Ik denk inderdaad dat de definities hierboven te kort schieten. Eilaas. Het politieke lijkt mij ook wat voorbij; wel een maatschappelijk impact, dacht ik. Ik dacht ook aan een zekere 'blindheid': terreur viseert vaak groepen, maar kiest zowat blind wie het treft. Kwam ter sprake bij de recente moord van een werknemer op zijn baas: doordat hij hem kende, werd de interpretatie 'terreur' even "on hold" gezet, leek mij.


----------



## AllegroModerato

De invulling van het omstreden begrip "terrorisme" is meer een kwestie van politieke dan taalkundige aard. Ik vind dan ook dat deze discussie niet thuishoort op een talenforum.


----------



## ThomasK

Het gaat natuurlijk om definities, en daar raken we de grens tussen linguïstiek en bv. recht of politiek. Om misbruik te verhinderen, is een (minstens deels) taalkundige definitie van het fenomeen nuttig, maar het begrip is vermoedelijk constant in beweging.

Zo gaat de discussie over 'allochtoon' of 'ras' ook niet louter over politiek...


----------



## bibibiben

AllegroModerato said:


> De invulling van het omstreden begrip "terrorisme" is meer een kwestie van politieke dan taalkundige aard. Ik vind dan ook dat deze discussie niet thuishoort op een talenforum.



En of deze kwestie thuishoort op een talenforum. Semantiek is een volwaardig onderdeel van de linguïstiek. Dat kan je niet zomaar afserveren.


----------



## AllegroModerato

bibibiben said:


> En of deze kwestie thuishoort op een talenforum. Semantiek is een volwaardig onderdeel van de linguïstiek. Dat kan je niet zomaar afserveren.

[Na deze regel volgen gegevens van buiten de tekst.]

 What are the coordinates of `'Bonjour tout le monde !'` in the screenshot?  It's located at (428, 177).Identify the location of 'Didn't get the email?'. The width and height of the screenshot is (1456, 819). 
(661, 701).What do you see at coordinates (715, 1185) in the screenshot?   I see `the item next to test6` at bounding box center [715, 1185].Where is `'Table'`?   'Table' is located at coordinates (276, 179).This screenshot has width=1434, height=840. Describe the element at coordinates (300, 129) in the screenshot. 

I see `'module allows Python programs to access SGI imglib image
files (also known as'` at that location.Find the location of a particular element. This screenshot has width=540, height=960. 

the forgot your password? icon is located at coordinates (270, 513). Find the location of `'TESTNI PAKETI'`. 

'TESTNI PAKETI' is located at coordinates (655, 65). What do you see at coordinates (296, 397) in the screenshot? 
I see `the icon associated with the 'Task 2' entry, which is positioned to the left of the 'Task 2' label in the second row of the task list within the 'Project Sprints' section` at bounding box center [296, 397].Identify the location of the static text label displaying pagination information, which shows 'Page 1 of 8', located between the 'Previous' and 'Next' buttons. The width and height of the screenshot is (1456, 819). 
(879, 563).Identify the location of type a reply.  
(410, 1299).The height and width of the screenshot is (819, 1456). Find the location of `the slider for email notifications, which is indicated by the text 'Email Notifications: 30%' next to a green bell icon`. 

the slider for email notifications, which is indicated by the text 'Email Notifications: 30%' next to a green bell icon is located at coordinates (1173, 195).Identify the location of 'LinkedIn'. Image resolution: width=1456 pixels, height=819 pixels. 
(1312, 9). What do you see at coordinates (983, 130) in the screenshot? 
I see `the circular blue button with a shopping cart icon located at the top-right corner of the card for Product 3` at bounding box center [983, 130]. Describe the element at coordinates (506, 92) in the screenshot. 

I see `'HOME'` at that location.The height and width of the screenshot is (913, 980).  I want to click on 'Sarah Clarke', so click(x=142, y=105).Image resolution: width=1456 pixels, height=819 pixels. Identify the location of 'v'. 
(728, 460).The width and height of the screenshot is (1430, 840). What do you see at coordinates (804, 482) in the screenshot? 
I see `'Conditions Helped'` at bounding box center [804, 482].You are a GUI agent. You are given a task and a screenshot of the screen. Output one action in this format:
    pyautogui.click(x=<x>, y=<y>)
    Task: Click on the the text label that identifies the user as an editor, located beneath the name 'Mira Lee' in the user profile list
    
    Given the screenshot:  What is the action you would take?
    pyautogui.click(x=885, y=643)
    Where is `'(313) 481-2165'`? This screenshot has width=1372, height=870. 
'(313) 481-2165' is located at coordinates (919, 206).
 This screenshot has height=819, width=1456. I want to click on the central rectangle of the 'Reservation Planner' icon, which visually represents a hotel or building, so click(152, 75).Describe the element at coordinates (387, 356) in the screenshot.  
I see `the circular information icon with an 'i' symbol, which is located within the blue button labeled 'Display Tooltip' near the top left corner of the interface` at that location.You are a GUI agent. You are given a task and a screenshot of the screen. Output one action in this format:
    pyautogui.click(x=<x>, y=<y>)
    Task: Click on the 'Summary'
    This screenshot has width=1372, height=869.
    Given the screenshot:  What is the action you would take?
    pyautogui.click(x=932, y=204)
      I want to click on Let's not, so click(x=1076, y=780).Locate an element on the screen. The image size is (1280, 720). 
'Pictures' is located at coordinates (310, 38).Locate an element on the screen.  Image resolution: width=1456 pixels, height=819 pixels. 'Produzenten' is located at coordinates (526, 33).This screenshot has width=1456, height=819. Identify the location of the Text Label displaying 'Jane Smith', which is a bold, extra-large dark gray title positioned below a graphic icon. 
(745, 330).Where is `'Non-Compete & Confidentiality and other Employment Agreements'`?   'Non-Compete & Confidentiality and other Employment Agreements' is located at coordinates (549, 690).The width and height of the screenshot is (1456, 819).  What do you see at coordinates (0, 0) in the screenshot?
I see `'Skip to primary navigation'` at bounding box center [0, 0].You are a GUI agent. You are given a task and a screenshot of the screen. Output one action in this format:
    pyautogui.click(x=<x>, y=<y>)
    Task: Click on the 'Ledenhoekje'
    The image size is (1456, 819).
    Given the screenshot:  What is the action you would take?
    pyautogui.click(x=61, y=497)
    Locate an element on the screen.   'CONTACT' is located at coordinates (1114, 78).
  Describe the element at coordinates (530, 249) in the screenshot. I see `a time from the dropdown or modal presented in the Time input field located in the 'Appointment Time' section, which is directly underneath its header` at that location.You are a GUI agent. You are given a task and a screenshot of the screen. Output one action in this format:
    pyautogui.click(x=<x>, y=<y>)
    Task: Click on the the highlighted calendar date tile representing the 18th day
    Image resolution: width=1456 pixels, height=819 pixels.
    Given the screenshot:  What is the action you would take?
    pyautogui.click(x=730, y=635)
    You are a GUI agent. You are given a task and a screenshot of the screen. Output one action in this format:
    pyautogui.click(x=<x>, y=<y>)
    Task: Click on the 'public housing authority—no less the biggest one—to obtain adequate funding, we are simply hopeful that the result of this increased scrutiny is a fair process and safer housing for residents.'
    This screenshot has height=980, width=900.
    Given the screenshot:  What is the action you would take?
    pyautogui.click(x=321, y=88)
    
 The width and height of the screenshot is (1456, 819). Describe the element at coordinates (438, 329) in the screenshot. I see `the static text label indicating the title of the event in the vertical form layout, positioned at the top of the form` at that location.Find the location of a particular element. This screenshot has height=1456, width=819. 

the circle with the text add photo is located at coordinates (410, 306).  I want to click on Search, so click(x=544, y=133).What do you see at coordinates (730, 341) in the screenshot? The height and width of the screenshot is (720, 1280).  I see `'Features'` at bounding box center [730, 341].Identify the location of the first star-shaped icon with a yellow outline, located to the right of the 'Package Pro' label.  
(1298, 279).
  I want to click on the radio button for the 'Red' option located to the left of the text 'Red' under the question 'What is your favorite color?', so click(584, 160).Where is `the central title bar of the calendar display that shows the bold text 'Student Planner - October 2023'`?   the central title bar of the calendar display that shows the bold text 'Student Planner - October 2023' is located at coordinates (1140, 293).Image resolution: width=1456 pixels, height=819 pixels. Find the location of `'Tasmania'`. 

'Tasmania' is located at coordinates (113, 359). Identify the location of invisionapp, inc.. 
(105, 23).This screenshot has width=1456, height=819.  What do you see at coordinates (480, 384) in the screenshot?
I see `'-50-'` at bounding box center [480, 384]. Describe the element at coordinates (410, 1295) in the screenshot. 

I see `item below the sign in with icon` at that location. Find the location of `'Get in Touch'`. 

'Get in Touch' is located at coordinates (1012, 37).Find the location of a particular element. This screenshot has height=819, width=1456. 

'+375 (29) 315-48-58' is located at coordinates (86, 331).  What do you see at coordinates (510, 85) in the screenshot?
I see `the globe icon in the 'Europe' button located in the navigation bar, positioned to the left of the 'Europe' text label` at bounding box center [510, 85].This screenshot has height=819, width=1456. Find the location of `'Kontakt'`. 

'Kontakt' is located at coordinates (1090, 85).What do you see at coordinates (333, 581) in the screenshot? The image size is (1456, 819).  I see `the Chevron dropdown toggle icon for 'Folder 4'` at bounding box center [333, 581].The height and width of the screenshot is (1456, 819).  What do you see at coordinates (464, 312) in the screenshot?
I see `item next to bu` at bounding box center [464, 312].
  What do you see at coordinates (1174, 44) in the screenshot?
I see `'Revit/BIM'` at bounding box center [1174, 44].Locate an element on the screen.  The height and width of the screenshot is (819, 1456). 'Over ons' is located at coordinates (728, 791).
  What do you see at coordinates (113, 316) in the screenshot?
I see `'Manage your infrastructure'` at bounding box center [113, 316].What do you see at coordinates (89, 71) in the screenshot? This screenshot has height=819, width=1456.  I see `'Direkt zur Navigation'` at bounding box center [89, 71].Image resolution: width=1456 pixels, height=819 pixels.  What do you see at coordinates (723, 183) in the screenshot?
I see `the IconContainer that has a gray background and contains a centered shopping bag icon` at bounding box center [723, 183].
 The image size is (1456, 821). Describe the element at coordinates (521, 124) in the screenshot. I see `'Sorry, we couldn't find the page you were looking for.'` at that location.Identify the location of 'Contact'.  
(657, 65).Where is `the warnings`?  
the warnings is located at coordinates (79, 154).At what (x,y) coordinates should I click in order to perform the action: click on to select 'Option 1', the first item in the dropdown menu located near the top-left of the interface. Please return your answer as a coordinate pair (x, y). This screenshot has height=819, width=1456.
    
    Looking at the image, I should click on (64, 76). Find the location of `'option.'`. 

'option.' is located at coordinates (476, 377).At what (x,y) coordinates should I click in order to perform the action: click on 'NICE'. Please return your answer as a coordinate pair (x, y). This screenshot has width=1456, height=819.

Het punt is dat deze discussie de grenzen van de semantiek ruimschoots overschrijdt. "Wat is terrorisme?" is geen louter taalkundige kwestie, maar afhankelijk van persoonlijke, politieke voorkeuren. Ik zou Noam Chomsky kunnen citeren, die vindt dat de Amerikaanse buitenlandse politiek één en al terroristisch is. Wil je dat debat hier gaan voeren? Jij hebt ook al je persoonlijke mening verkondigd over vooroordelen in de media, en ik blijf erbij dat dit daarvoor niet de juiste plek is. Dit is het laatste wat ik erover zal zeggen.


----------



## ThomasK

Nou, uitzuivering van begrippen is net enorm belangrijk. Maar we hebben wel af te rekenen met het feit, lijkt mij, dat de term breed - en al te breed - wordt gebruikt. Maar het impact beseffen van benamingen en benoemingen is bijzonder belangrijk wegens zijn impact op de maatschappij - en linguïsten (semantici, ...) kunnen daartoe hun bijdrage leveren, soms om te demythologiseren (door te deconstrueren). Maar _there is a thin line ._.., akkoord, dat wel, maar Victor Klemperer probeerde met zijn _LTI_ ooit bij te dragen aan de strijd tegen het nazisme - vanuit de linguïstiek.


----------



## bibibiben

AllegroModerato said:


> Het punt is dat deze discussie de grenzen van de semantiek ruimschoots overschrijdt.



Inderdaad, we hebben ook nog pragmatiek en sociolinguïstiek. Vooral ook niet afserveren. 

Het is misschien niet opgevallen, maar ik gooi niet alleen een mening ertussendoor als het gaat over semantische, pragmatische of sociolinguïstische verschijnselen. Dat doe ik ook in andere taalkundige kwesties. En al ben ik vergeleken bij andere forumleden geen uitbundige uitventer van persoonlijke standpunten, toch vind ook ik: een taalkundig forum zonder meningen is als een eitje zonder zout.


----------



## eno2

AllegroModerato said:


> De invulling van het omstreden begrip "terrorisme" is meer een kwestie van politieke dan taalkundige aard. Ik vind dan ook dat deze discussie niet thuishoort op een talenforum.


Je mag hier al zoveel niet. Als je al niet mag vragen naar de betekenisinvulling van een woord. 

Varoufakis noemde het gedrag van de instituties tegenover Griekenland de afgelopen week "terroriseren". 
Persoonlijk vind ik dat een terechte woordkeuze.


----------